### EXCERPT PROVIDED
Interesting business at Chelsea this afternoon with Ray Wilkins being booted out. I always used to like Ray Wilkins when I saw him on telly. I always felt he was a really nice guy, and that's why he failed as a Manager, though was pretty successful as a coach - a bit of a Don Howe, maybe. He was usually a very good pundit who analysed the game well and hid his Chelsea allegiances fairly well. As Chelsea became a successful club he failed to hide that bias more and more, and I began to get annoyed by his presence on my television screen. Since he's been back at Chelsea I've found him more and more irksome. He always seemed to appear for post-match interviews when Chelsea had stuffed some team or other, but was conspicuous by his absence when Scolari came out to explain another defeat (Carlo Ancelotti put a stop to this carry on when he arrived). Over the past couple of years I have noticed something else about Ray Wilkins. There is an episode of Porridge called "The Harder They Fall" where we get introduced to a character called Jackdaw, a lackey for Genial Harry Grout. When the group attend the prison boxing championships Jackdaw sits next to Grouty with a horrible, self-satisfied grin on his face. If you look at pictures of the Chelsea bench from the past 15 months or so you will see Jackdaw (Wilkins) sat next to Ancelotti with that same horrible look on his face - and it really has wound me up. Good riddance Ray, you've spoiled all the good feeling most of us had towards you (though I hope your departure upsets the Chelsea bandwagon!)

### DATA EXCERPT
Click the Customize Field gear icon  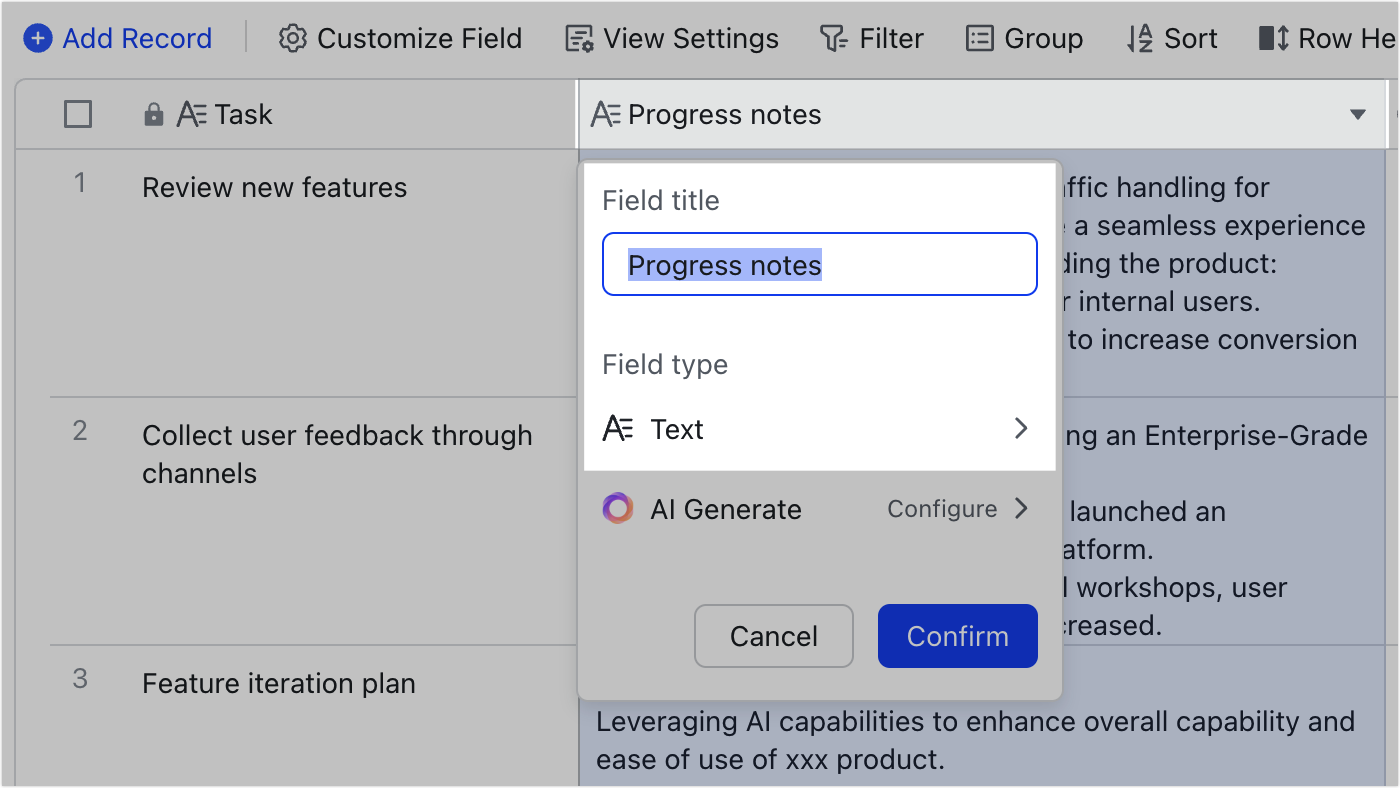point(292,38)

### WORK INSTRUCTION
Answer these questions using the text about Ray Wilkins.
(a) Which coach does the writer compare Wilkins to?
(b) Who put a stop to Wilkins appearing only for post-match interviews after Chelsea wins?
(c) In which episode of Porridge is Jackdaw introduced?

### EXERCISE SOLUTION
(a) Don Howe
(b) Carlo Ancelotti
(c) "The Harder They Fall"